Well, after seeing that move, I could be nothing but your everyday simp for Our Queen of Simps, my friend.  And I must make this Holy Quest in search of a bigger simp than I was.

But there was something else about her that had me thinking as I looked down at the empty squared circle down below.  Those promos of hers.  Delivering them in what she calls her “Maki-glish”, mangling the English language until it comes out sounding like stray blurts of zen think.

One promo in particular.  Where she totally nailed what the barbed wire baseball bat has meant to me over my years of watching it in action.  I had marked out for the barbed wire baseball bat ever since I saw Mick Foley threaten some other wrestler with it.  It was his “Barbie”, he said, but later stopped using the name, because Mattel didn’t want their plastic beauty doll associated with the bloody cuts of mayhem, I’m guessing.
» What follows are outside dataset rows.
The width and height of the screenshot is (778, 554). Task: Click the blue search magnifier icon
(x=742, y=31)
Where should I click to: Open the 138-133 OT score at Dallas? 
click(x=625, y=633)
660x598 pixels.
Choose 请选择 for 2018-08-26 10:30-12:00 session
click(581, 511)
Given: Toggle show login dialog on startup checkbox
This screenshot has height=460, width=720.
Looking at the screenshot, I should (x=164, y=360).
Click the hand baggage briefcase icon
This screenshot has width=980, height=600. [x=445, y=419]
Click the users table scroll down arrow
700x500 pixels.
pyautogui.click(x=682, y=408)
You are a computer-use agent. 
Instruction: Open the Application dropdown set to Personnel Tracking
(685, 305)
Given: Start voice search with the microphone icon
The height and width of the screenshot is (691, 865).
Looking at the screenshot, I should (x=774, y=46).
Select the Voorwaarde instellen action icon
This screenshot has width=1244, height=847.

Anyway, in her promo, the Maki Itoh is standing in the industrial park of some factory plant somewhere in Japan.  It’s stark, my friend, with a couple strands of barbed wire at the top of a chain link fence.  Right away, I’m thinking, it looks like Our Queen of Simps tore off some strings of it to wrap around the baseball bat she’s holding before dancing around in circles with little hops and shouting “YAY”!

In this promo, she tells us in Maki-glish that this isn’t your usual barbed wire baseball bat match, no way.  We are talking exploding barbed wire baseball match here.  Whoa, only a Japanese pop culture mind into anime video games could come up with something that fierce, am I right?

Then she says something that truly put a stranglehold on my mind: “I will break your fucking face if you don’t join Wrestle Universe and watch,” Wrestle Universe being a pro wrestling channel out of Japan.  For whatever reason, this line got to me, to the point where I lost a Twitter account quoting it. You do not want to go quoting violent pro wrestling lines on Twitter if you want to keep your account, take it from me.

“Stay safe, and have a nice day, shitheads,” Our Queen of Simps then says, before swinging the bat at the camera out there in this industrial park and shouting, with a big smile:

HORA, BANG!

Well, first, this promo introduced me to the way Our Queen of Simps throws out swear words, and we will talk more about that talk later, my friend.  Then, the whole idea of a promo about a barbed wire baseball bat, let alone one that explodes. I mean, how does to your typical Chicago pro wrestling mark react?

You buy the t-shirt, my friend.

This one has the Maki Itoh waving her exploding barbed wire baseball with a rabid look to her eyes while she’s flipping off some alien creatures who have just stuck a kind of squid thing on the face of one of her wrestling partners.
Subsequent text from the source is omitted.